The mother who struggles to cuddle her children because rare condition means her joints ‘pop out’ up to five times a day (and she’s even dislocated her shoulder changing a nappy)


  • Emily Comber has Ehlers-Danlos syndrome – collagen in her body is weak
  • She is in constant pain and her joints dislocate very easily
  • Was diagnosed when she was pregnant because she was in so much pain she was bedbound for three weeks and her baby had to be delivered early
  • She says her family and para-dressage keep her sane through the pain

A mother has been left devastated by a rare condition that leaves her barely able to cuddle her children.

Emily Comber, 31, suffers from a rare syndrome that causes her constant pain and makes her joints ‘pop out’ up to five times a day.

It means she can barely pick up her one-year-old son Reuben and has even dislocated her shoulder changing a nappy.

Emily Comber (pictured with her husband, James) has Ehlers-Danlos syndrome which means the collagen in her body is weak so her joints dislocate easily and she is in constant pain

Emily Comber (pictured with her husband, James) has Ehlers-Danlos syndrome which means the collagen in her body is weak so her joints dislocate easily and she is in constant pain

Mrs Comber suffers from Ehlers-Danlos syndrome – a genetic condition which means the collagen in her body is too weak to hold her limbs in place.

The mother-of-two from Bude, Cornwall, said: ‘My ribs have popped out when I’ve been picking Reuben up out of his cot and I’ve even dislocated my wrist and thumb when changing his nappy.

‘My ribs go multiple times a day – it can be something small that sets them off like just shutting a car door.

‘It leaves me in so much pain, it’s like popping the lid on a jar, but now I’ve learned to deal with it better. It was much worse when I was younger and they didn’t know what was happening.

‘On my worst days it hurts just to breathe.’

Mrs Comber suffers from type three Ehlers-Danlos syndrome, which means she suffers from joint hypermobility and has long arms and legs.

Mrs Comber's joints 'pop out' up to five times a day and she has dislocated her shoulder, wrist and thumb changing her son's nappy. She is pictured with her children, Ruben, one, and Finlay, three

Mrs Comber’s joints ‘pop out’ up to five times a day and she has dislocated her shoulder, wrist and thumb changing her son’s nappy. She is pictured with her children, Ruben, one, and Finlay, three

She has suffered from the condition since she was a child, but it is notoriously difficult to diagnose.

It was only when she became pregnant with her first child, Finlay, now three, that she was diagnosed.

Mrs Comber said: ‘I was in agony.

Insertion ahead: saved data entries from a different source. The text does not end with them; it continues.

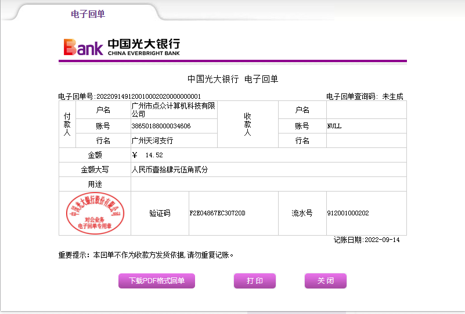This screenshot has height=314, width=465.
Task: Click the 记账日期 2022-09-14 text
Action: [366, 240]
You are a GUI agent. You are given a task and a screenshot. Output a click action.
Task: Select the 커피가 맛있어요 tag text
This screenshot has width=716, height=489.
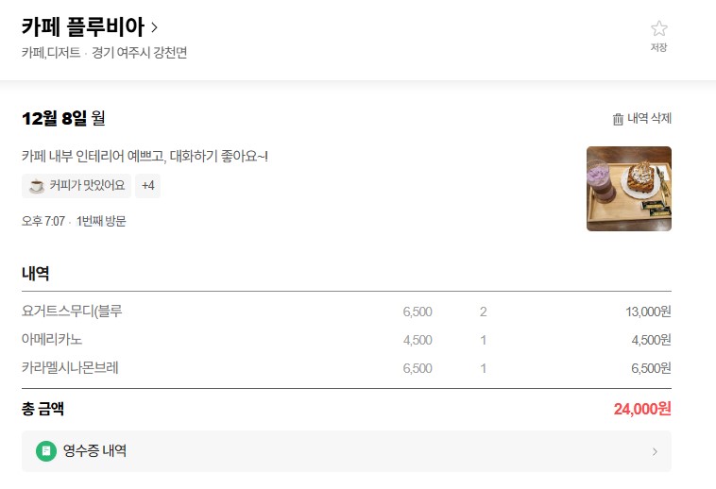(87, 186)
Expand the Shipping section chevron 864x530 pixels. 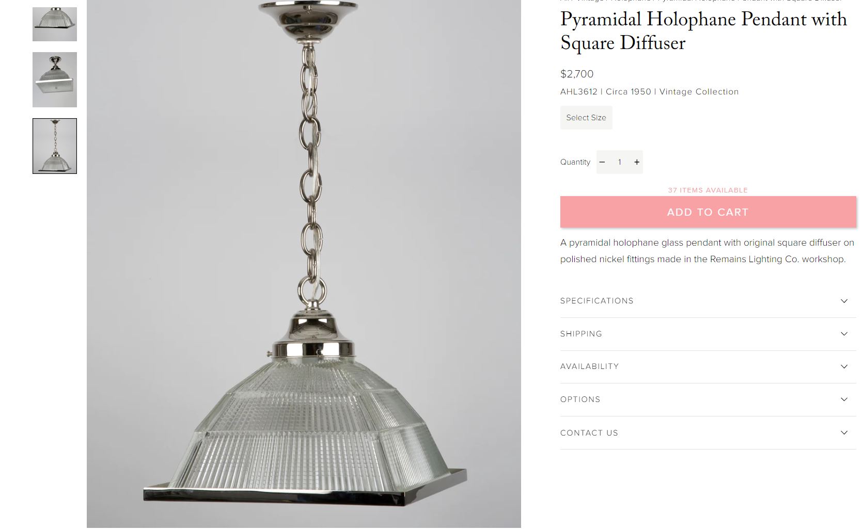pos(844,334)
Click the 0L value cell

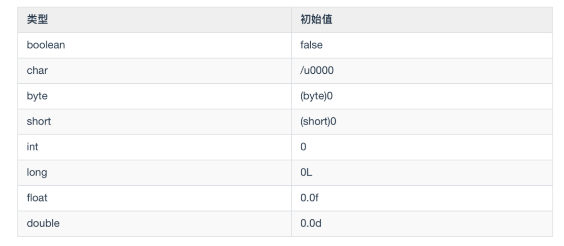[306, 173]
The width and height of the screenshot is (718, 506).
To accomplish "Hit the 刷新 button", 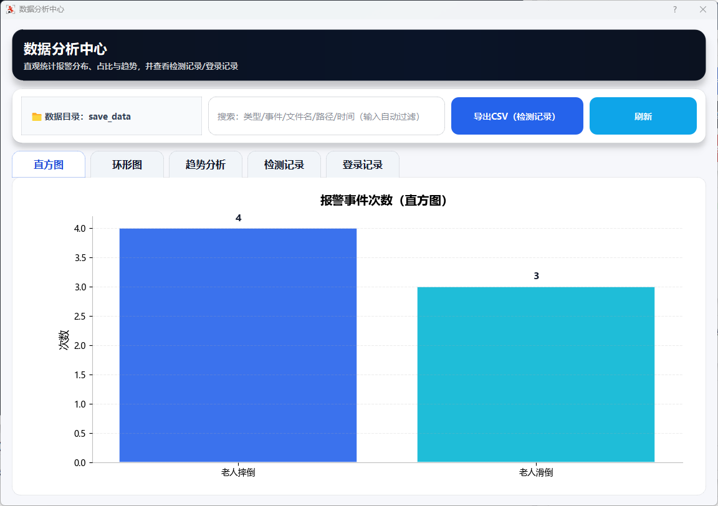I will pos(643,117).
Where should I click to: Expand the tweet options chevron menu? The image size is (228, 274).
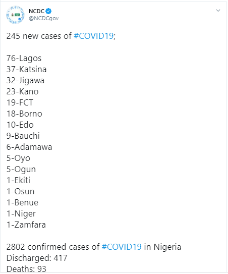(219, 11)
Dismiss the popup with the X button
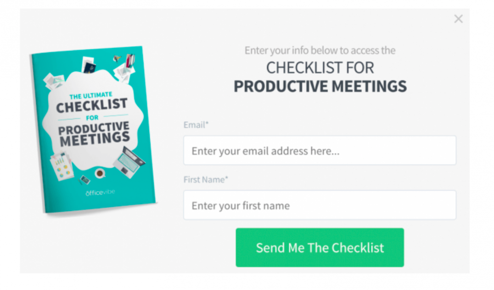The width and height of the screenshot is (494, 290). 458,19
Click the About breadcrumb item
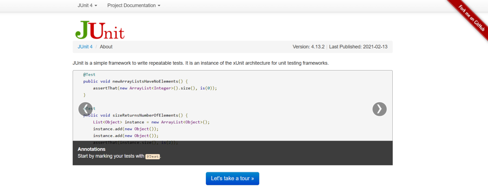The image size is (488, 187). coord(106,47)
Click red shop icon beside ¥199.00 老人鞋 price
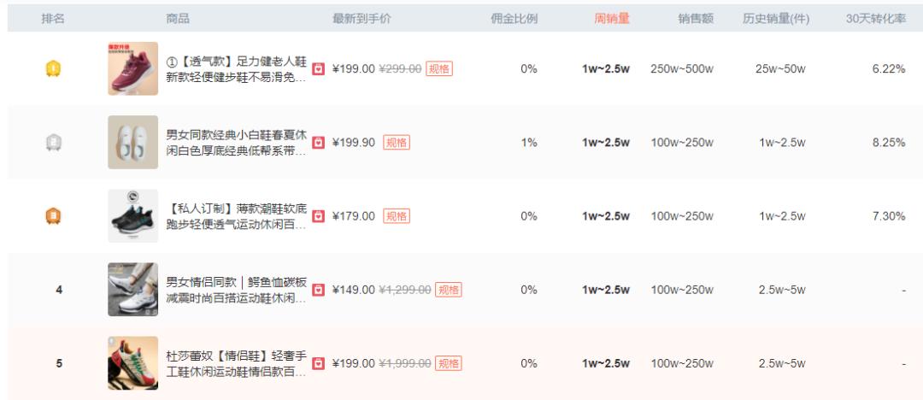Viewport: 923px width, 400px height. (320, 69)
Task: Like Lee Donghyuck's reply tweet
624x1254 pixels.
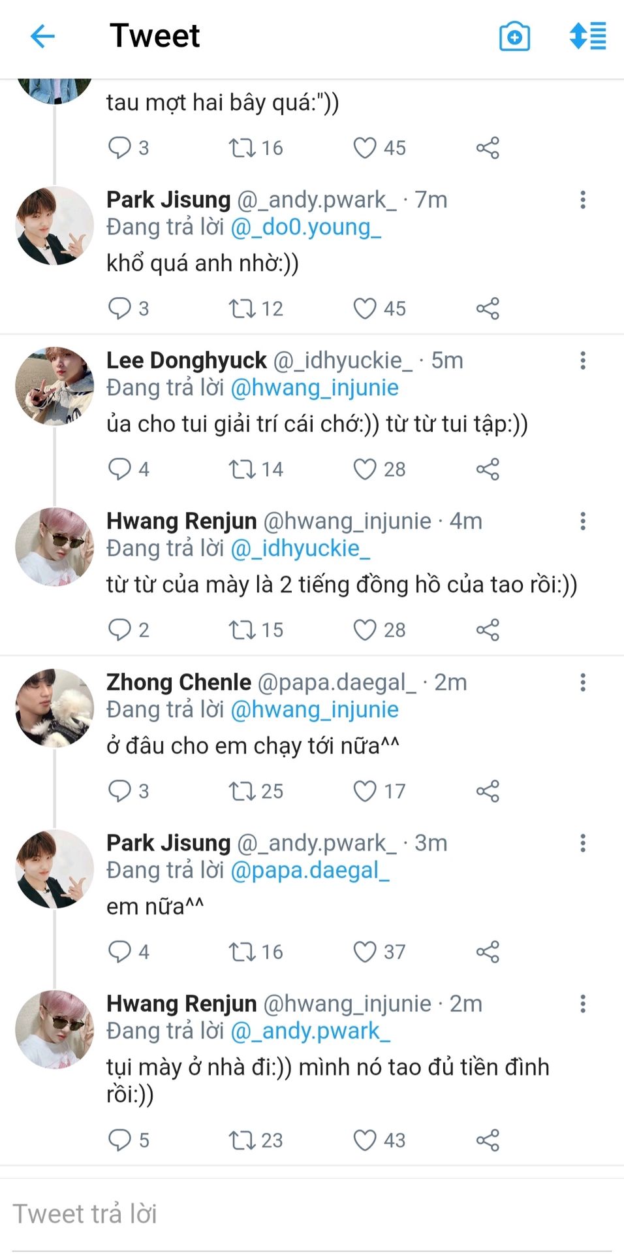Action: pos(365,469)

I couldn’t walk. I got referred to a specialist and they were sure I had it as soon as I entered the office.

‘The situation was so bad I was bedbound for three weeks and they only rolled me once every 24 hours, but otherwise couldn’t move me until after the C-section.

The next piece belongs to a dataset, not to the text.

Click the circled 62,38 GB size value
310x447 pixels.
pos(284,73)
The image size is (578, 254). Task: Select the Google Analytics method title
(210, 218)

‘I gave birth eight weeks early. They just had to get the baby out of me.’

Mrs Comber was diagnosed when she was pregnant with her first child, Finlay. During the pregnancy she was in so much pain she considered not having any more children but eventually decided to have Ruben (pictured)

She added: ‘It’s a 50 per cent chance of passing it on to your children. We won’t know for sure until they get older, but Finlay is already showing symptoms.

‘It does worry me. I feel guilty. If either of them have got it then it’s come from me.’

Mrs Comber and her husband James, a builder, thought long and hard before having their second child after the strain it put on Mrs Comber’s body first time around.

She said: ‘It did put us off having another child, but we planned everything the second time. We had a lot of special help.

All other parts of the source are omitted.